GIVEN EXERCISE:
Format every line of the rows below as a Markdown table with two columns, No. and Row line, numbering the lines in order and leaving out blank lines.

** Start SOURCE DATA **

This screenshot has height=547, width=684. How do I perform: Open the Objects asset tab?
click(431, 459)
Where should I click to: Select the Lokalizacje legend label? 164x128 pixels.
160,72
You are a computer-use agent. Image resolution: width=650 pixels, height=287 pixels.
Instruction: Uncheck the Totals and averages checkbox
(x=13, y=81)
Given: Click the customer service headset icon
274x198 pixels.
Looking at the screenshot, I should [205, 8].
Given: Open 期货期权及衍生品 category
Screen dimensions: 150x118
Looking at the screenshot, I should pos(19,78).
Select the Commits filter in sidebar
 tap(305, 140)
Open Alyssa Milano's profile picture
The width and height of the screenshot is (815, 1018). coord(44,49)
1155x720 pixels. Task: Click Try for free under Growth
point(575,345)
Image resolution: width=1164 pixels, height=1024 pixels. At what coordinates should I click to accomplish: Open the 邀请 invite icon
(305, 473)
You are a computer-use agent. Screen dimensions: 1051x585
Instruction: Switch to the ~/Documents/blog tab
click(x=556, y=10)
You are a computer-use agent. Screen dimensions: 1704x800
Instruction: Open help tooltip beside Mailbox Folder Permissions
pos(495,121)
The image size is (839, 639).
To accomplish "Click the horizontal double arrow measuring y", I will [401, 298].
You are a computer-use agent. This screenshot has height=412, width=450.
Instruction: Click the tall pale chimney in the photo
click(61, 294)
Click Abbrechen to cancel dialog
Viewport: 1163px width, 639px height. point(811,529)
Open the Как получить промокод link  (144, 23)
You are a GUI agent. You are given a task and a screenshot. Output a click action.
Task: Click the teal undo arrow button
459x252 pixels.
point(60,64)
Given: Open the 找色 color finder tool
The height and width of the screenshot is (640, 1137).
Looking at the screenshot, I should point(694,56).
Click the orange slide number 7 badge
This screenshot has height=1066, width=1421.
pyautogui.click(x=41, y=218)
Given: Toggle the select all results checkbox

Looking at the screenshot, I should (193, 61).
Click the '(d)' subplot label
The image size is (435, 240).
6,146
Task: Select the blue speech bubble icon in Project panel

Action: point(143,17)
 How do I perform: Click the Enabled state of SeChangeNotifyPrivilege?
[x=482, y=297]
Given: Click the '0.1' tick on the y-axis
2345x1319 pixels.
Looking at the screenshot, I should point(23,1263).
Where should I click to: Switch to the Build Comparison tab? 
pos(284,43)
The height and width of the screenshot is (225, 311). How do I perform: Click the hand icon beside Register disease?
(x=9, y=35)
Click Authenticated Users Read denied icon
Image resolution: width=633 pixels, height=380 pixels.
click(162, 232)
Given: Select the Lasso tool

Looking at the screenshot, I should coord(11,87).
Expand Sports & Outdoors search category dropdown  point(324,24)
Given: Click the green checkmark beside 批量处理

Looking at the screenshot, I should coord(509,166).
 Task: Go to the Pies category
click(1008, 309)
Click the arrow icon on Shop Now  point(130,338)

** End SOURCE DATA **

RESPONSE TO THE EXERCISE:
| No. | Row line |
|---|---|
| 1 | This screenshot has height=547, width=684. How do I perform: Open the Objects asset tab? |
| 2 | click(431, 459) |
| 3 | Where should I click to: Select the Lokalizacje legend label? 164x128 pixels. |
| 4 | 160,72 |
| 5 | You are a computer-use agent. Image resolution: width=650 pixels, height=287 pixels. |
| 6 | Instruction: Uncheck the Totals and averages checkbox |
| 7 | (x=13, y=81) |
| 8 | Given: Click the customer service headset icon |
| 9 | 274x198 pixels. |
| 10 | Looking at the screenshot, I should [205, 8]. |
| 11 | Given: Open 期货期权及衍生品 category |
| 12 | Screen dimensions: 150x118 |
| 13 | Looking at the screenshot, I should pos(19,78). |
| 14 | Select the Commits filter in sidebar |
| 15 |  tap(305, 140) |
| 16 | Open Alyssa Milano's profile picture |
| 17 | The width and height of the screenshot is (815, 1018). coord(44,49) |
| 18 | 1155x720 pixels. Task: Click Try for free under Growth |
| 19 | point(575,345) |
| 20 | Image resolution: width=1164 pixels, height=1024 pixels. At what coordinates should I click to accomplish: Open the 邀请 invite icon |
| 21 | (305, 473) |
| 22 | You are a computer-use agent. Screen dimensions: 1051x585 |
| 23 | Instruction: Switch to the ~/Documents/blog tab |
| 24 | click(x=556, y=10) |
| 25 | You are a computer-use agent. Screen dimensions: 1704x800 |
| 26 | Instruction: Open help tooltip beside Mailbox Folder Permissions |
| 27 | pos(495,121) |
| 28 | The image size is (839, 639). |
| 29 | To accomplish "Click the horizontal double arrow measuring y", I will [401, 298]. |
| 30 | You are a computer-use agent. This screenshot has height=412, width=450. |
| 31 | Instruction: Click the tall pale chimney in the photo |
| 32 | click(61, 294) |
| 33 | Click Abbrechen to cancel dialog |
| 34 | Viewport: 1163px width, 639px height. point(811,529) |
| 35 | Open the Как получить промокод link  (144, 23) |
| 36 | You are a GUI agent. You are given a task and a screenshot. Output a click action. |
| 37 | Task: Click the teal undo arrow button |
| 38 | 459x252 pixels. |
| 39 | point(60,64) |
| 40 | Given: Open the 找色 color finder tool |
| 41 | The height and width of the screenshot is (640, 1137). |
| 42 | Looking at the screenshot, I should point(694,56). |
| 43 | Click the orange slide number 7 badge |
| 44 | This screenshot has height=1066, width=1421. |
| 45 | pyautogui.click(x=41, y=218) |
| 46 | Given: Toggle the select all results checkbox |
| 47 | Looking at the screenshot, I should (193, 61). |
| 48 | Click the '(d)' subplot label |
| 49 | The image size is (435, 240). |
| 50 | 6,146 |
| 51 | Task: Select the blue speech bubble icon in Project panel |
| 52 | Action: point(143,17) |
| 53 |  How do I perform: Click the Enabled state of SeChangeNotifyPrivilege? |
| 54 | [x=482, y=297] |
| 55 | Given: Click the '0.1' tick on the y-axis |
| 56 | 2345x1319 pixels. |
| 57 | Looking at the screenshot, I should point(23,1263). |
| 58 | Where should I click to: Switch to the Build Comparison tab?  |
| 59 | pos(284,43) |
| 60 | The height and width of the screenshot is (225, 311). How do I perform: Click the hand icon beside Register disease? |
| 61 | (x=9, y=35) |
| 62 | Click Authenticated Users Read denied icon |
| 63 | Image resolution: width=633 pixels, height=380 pixels. |
| 64 | click(162, 232) |
| 65 | Given: Select the Lasso tool |
| 66 | Looking at the screenshot, I should coord(11,87). |
| 67 | Expand Sports & Outdoors search category dropdown  point(324,24) |
| 68 | Given: Click the green checkmark beside 批量处理 |
| 69 | Looking at the screenshot, I should coord(509,166). |
| 70 |  Task: Go to the Pies category |
| 71 | click(1008, 309) |
| 72 | Click the arrow icon on Shop Now  point(130,338) |